Kinoshita N, Ishiwata S, Nishiyama S, Kuwayama M, Iwase T, Nakanishi S, Seki A, Naruse Y, Makuuchi H, Hara M
Department of Internal Medicine, Toranomon Hospital, Tokyo.
J Cardiol. 1997 Aug;30(2):79-87.
Echocardiographic findings, clinical features, and pathophysiology of mitral and aortic valve aneurysms were evaluated in four patients with pathologically proven aneurysms of the mitral and/or aortic valves associated with infective endocarditis. These four were selected from 20 patients hospitalized in our institute from April 1990 to May 1995 because of infective endocarditis. All four patients had received repeated, inadequate antibiotic treatments at other medical institutions prior to admission, and underwent surgical repair because of acute hemodynamic exacerbation associated with aneurysmal perforation. Six aneurysms (three mitral and three aortic valve aneurysms) were detected before surgery, including two by transthoracic echocardiography and four by transesophageal echocardiography. The echocardiographic findings typical of aortic valve aneurysm were: ringed echo at the level of the aortic annulus in the short-axis view; turbulent flow within the ringed echo; and dome formation of the aortic valve that persisted throughout the cardiac cycle. All mitral valve aneurysms were true aneurysms without active inflammatory changes or significant destructive lesions, and were associated with severe infective aortic regurgitation. Histologic examination of the aortic valve in these patients showed active inflammation and extensive destruction, suggesting that these valves were the primary focus of infection. One patient had an aortic valve aneurysm without apparent mitral involvement, indicating that another mechanism had mediated aneurysmal formation. We conclude that: diagnosis of mitral or aortic valve aneurysms in patients with infective endocarditis has important therapeutic implications, and therefore, transesophageal echocardiographic examination should be done in such patients: there are three key echocardiographically diagnostic findings of aortic valve aneurysm as mentioned above; and several unknown factors may contribute to aneurysmal formation of the mitral or aortic valve in patients with infective endocarditis.

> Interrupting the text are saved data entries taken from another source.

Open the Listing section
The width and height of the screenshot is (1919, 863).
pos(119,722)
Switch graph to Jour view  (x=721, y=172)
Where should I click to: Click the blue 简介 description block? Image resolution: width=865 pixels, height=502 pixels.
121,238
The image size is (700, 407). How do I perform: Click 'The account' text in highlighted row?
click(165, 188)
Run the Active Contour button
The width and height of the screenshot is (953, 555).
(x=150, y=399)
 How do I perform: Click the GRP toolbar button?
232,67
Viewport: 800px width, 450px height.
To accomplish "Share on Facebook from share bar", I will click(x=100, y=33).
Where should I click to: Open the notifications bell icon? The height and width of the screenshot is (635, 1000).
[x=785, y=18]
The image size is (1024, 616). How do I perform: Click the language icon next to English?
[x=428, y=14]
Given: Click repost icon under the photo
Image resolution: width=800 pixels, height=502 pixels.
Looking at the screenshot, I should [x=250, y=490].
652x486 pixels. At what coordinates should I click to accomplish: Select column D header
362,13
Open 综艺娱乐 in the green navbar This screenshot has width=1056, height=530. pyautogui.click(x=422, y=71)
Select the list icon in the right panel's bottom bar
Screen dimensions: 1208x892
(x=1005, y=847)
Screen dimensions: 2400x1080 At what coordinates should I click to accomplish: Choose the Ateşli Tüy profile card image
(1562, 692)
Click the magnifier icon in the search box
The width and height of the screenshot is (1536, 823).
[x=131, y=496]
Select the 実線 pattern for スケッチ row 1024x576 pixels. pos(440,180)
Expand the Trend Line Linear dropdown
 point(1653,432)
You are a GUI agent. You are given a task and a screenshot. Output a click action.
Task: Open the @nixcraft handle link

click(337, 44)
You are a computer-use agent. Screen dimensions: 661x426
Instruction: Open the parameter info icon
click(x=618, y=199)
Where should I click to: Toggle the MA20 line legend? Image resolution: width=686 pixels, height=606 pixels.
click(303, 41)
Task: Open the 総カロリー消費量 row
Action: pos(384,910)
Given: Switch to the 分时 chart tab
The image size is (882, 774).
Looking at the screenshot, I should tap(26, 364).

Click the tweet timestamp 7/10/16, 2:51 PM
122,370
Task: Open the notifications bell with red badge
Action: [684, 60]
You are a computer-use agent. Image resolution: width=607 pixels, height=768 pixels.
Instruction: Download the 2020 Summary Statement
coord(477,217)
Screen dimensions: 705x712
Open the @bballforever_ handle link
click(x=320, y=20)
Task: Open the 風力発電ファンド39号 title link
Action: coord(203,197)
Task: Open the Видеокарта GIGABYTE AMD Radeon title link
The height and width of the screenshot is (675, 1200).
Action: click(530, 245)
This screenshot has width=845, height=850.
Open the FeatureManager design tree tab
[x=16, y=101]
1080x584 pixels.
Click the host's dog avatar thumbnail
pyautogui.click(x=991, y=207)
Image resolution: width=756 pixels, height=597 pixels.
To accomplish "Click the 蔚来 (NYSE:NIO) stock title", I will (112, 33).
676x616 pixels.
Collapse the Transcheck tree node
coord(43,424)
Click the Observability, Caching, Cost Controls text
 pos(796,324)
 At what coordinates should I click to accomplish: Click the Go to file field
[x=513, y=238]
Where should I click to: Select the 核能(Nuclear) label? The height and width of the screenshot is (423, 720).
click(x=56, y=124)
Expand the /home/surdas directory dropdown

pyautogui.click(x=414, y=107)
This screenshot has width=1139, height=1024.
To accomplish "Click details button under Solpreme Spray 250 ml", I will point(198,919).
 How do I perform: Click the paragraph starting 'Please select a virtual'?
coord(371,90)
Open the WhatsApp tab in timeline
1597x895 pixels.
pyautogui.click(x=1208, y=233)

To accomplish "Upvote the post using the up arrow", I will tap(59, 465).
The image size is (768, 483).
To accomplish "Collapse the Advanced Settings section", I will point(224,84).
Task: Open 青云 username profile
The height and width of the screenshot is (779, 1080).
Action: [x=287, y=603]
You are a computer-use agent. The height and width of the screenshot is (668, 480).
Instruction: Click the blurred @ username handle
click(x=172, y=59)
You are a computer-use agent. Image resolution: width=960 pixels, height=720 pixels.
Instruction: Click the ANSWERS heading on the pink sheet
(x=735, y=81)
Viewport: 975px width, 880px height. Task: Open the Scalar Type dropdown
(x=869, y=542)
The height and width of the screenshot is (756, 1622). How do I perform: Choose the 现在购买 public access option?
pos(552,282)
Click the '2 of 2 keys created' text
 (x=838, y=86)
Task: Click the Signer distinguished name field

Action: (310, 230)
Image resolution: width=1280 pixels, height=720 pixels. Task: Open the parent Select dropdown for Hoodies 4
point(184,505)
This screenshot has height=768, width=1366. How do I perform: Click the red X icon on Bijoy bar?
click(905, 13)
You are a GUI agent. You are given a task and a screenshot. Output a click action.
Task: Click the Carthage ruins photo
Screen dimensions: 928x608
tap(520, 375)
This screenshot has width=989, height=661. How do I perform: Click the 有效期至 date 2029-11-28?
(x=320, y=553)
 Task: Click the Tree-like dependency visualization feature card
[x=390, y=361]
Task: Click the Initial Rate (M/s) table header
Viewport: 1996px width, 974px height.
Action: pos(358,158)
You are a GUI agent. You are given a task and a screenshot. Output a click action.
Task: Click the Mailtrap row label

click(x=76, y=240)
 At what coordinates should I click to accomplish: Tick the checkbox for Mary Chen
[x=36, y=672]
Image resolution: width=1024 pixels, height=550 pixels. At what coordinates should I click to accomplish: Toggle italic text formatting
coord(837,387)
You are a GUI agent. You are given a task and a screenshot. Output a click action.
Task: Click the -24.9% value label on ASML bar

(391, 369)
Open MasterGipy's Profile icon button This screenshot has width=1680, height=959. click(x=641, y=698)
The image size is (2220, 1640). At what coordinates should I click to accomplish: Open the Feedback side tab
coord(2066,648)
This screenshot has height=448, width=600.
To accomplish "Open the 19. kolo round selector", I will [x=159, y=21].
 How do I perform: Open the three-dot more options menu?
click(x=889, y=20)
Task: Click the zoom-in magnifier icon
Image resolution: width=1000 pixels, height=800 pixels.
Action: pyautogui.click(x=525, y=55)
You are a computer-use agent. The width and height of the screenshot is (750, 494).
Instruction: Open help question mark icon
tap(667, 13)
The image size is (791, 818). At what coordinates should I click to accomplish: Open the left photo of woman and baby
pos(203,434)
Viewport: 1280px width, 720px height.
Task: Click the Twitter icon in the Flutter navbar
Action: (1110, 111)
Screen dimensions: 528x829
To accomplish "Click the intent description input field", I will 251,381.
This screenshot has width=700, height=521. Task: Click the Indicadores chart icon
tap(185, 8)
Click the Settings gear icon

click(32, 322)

对4例经病理证实患有二尖瓣和/或主动脉瓣动脉瘤且合并感染性心内膜炎的患者,评估其二尖瓣和主动脉瓣动脉瘤的超声心动图表现、临床特征及病理生理学情况。这4例患者是从1990年4月至1995年5月在我院因感染性心内膜炎住院的20例患者中挑选出来的。所有4例患者入院前均在其他医疗机构接受过反复、不充分的抗生素治疗,并因与动脉瘤穿孔相关的急性血流动力学恶化而接受了手术修复。术前检测到6个动脉瘤(3个二尖瓣动脉瘤和3个主动脉瓣动脉瘤),其中2个通过经胸超声心动图检测到,4个通过经食管超声心动图检测到。主动脉瓣动脉瘤典型的超声心动图表现为:短轴视图中主动脉瓣环水平的环状回声;环状回声内的湍流;以及在整个心动周期中持续存在的主动脉瓣圆顶形成。所有二尖瓣动脉瘤均为真性动脉瘤,无活动性炎症改变或明显的破坏性病变,并与严重的感染性主动脉瓣反流相关。对这些患者的主动脉瓣进行组织学检查显示有活动性炎症和广泛破坏,提示这些瓣膜是感染的主要病灶。1例患者有主动脉瓣动脉瘤,二尖瓣无明显受累,表明存在另一种介导动脉瘤形成的机制。我们得出结论:感染性心内膜炎患者二尖瓣或主动脉瓣动脉瘤的诊断具有重要的治疗意义,因此,此类患者应进行经食管超声心动图检查;主动脉瓣动脉瘤有上述3个关键的超声心动图诊断表现;感染性心内膜炎患者二尖瓣或主动脉瓣动脉瘤形成可能有几个未知因素。